Lepeletier n’oublie pas celles et ceux chez qui le maître décèlerait des dispositions particulières pour les « arts agréables » et les « études qui tiennent à l’esprit ». Il estime leur nombre à un sur cinquante. Ceux-là pourront passer par les filtres successifs (également gratuits) de l’école (4 ans), de l’institut (5 ans) et du lycée (4 ans). Il prévoit, d’un degré à l’autre, un écrémage de 50 %.
Le cadre de l’institution publique est rigoureux, spartiate même, mais Saint-Fargeau n’impose aucun contenu éducatif précis, en dehors de la tripartition susmentionnée des activités et de l’énumération des savoirs élémentaires, ni aucune méthode d’enseignement. Son système fait écho aux débats autour de la nature humaine qui ont animé le siècle des Lumières. La rigidité du cadre dit qu’il se méfie de l’homme ; son ouverture programmatique dit qu’il en attend tout.
En 1758, dans le 4e discours de son De l’esprit, Helvétius posait que « l’art de former les hommes en tout pays est si étroitement lié à la forme du gouvernement qu’il n’est peut-être pas possible de faire aucun changement considérable dans l’éducation publique sans en faire dans la constitution même des états ». La mère des réformes de l’éducation nationale attend toujours dans les cartons, car son application bouleverserait complètement les règles du jeu social.
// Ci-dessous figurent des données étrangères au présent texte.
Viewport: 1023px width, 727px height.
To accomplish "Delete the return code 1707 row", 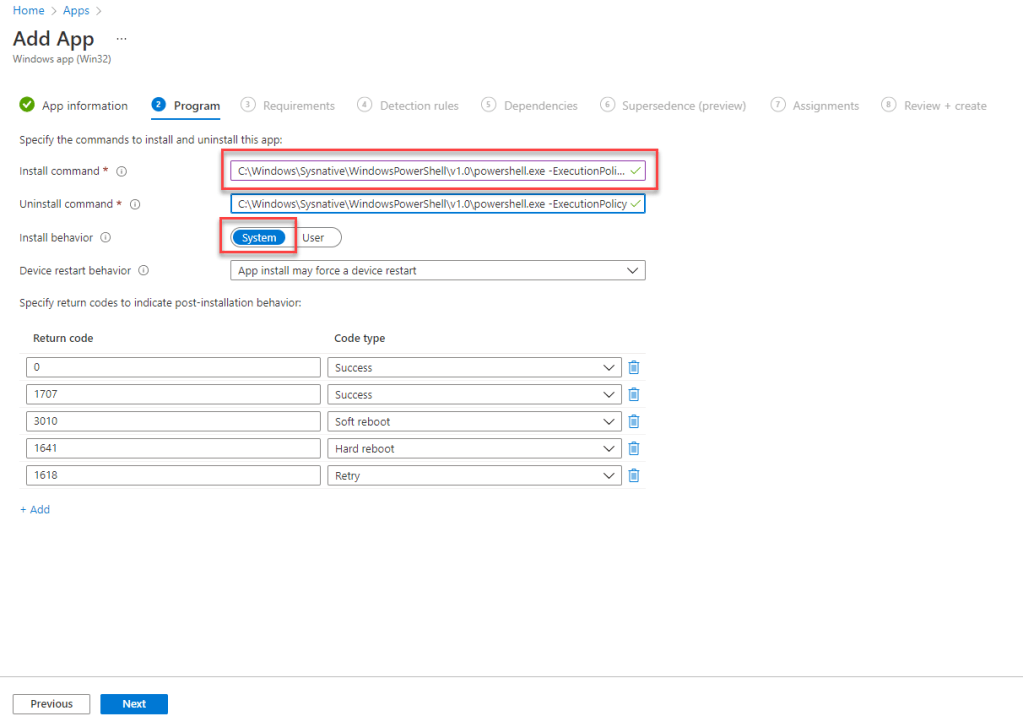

Par chance, elle a été élaborée par un homme qui savait ce qu’est un avantage culturel, sur quoi cela repose et par quel moyen on peut l’annuler. Cet homme était, au surplus, un éminent juriste. Ses habitudes de pensée ont accouché d’un plan clair, ordonné et budgété. Rendons grâces à Robespierre d’avoir sauvé de l’oubli Lepeletier de Saint-Fargeau. En dépit de ses rigueurs d’un autre âge, son système modulable – et partant facilement amendable – montre la voie à suivre, me semble-t-il, aux citoyens et aux citoyennes que l’avenir de l’école préoccupe. L’oubli est la première Bastille à enlever.
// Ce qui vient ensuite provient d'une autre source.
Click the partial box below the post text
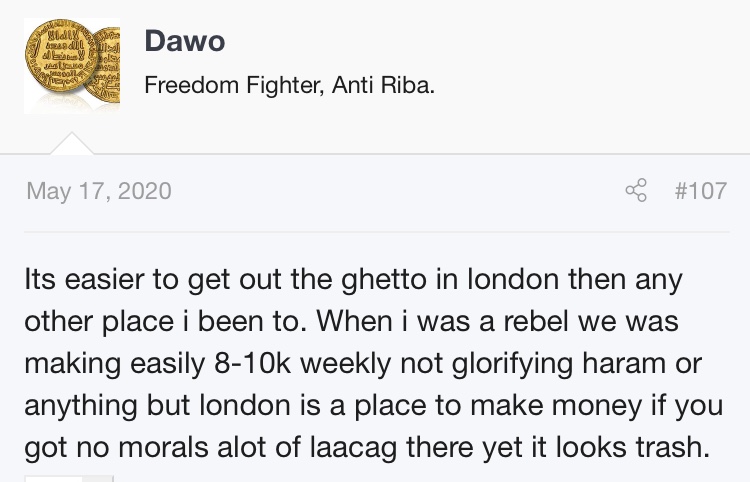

[1] On les voudrait déjà éteints, sans doute parce que se perpétue à travers eux la mémoire des luttes sociales des deux siècles derniers, mais il y a encore 6 millions d’ouvriers en France, soit 23 % des actifs. Les rapports sur l’état de la société française mentionnent leur existence, tout en les rattachant à la catégorie « milieux populaires ».
[2] Lien : http://www.senat.fr/rap/r06-441/r06-44118.html.
[3] Tellement relative que les enseignants orientent préférablement leur progéniture vers les classes préparatoires.
[4] D. Goux & É. Maurin, « Démocratisation de l’école et persistance des inégalités », Économie et statistique, n° 307.
[5] Inégalité des chances que Bourdieu et Passeron appellent plus justement « inégalité des dons ». Voir Les Héritiers. Les étudiants et la culture, Paris, Les Éditions de Minuit, « Le Sens commun », 1964.
[6] Voir T. Frank, Pourquoi les pauvres votent à droite ?, Marseille, Agone, « Contre-feux », 2008. Titre original : What’s the matter with Kansas ?
[7] Il y a beaucoup de cela dans le système américain : plus ses parents paient, plus l’enfant est tenu de réussir. Cela donne le suicide de Neil Perry dans le film de Peter Weir, Le Cercle des poètes disparus (1989).
[8] L’abbé Grégoire s’en faisait un monstre parce qu’il craignait qu’elle ne conduisît à enrégimenter les enfants. Cette crainte était alimentée par la prégnance du référent martial spartiate. Un siècle plus tard, dans les années 1880, quand Jules Ferry mit sur pied l’école laïque obligatoire, il se trouva des parents pour pousser les hauts cris : on leur « volait » leurs enfants. Le prix de la revanche ?
[9] C’est au nom de ce principe du libre choix de l’enfant qu’un tribunal allemand a récemment assimilé la circoncision à une blessure corporelle, ce qui revenait à l’interdire. Il s’est attiré les foudres des intégristes de toute confession, toujours prompts, quand leur magistère est contesté, à bafouer le droit international, en l’occurrence l’article 19 de la Convention relative aux droits de l’enfant, adoptée en 1989 par l’Assemblée générale des Nations Unies.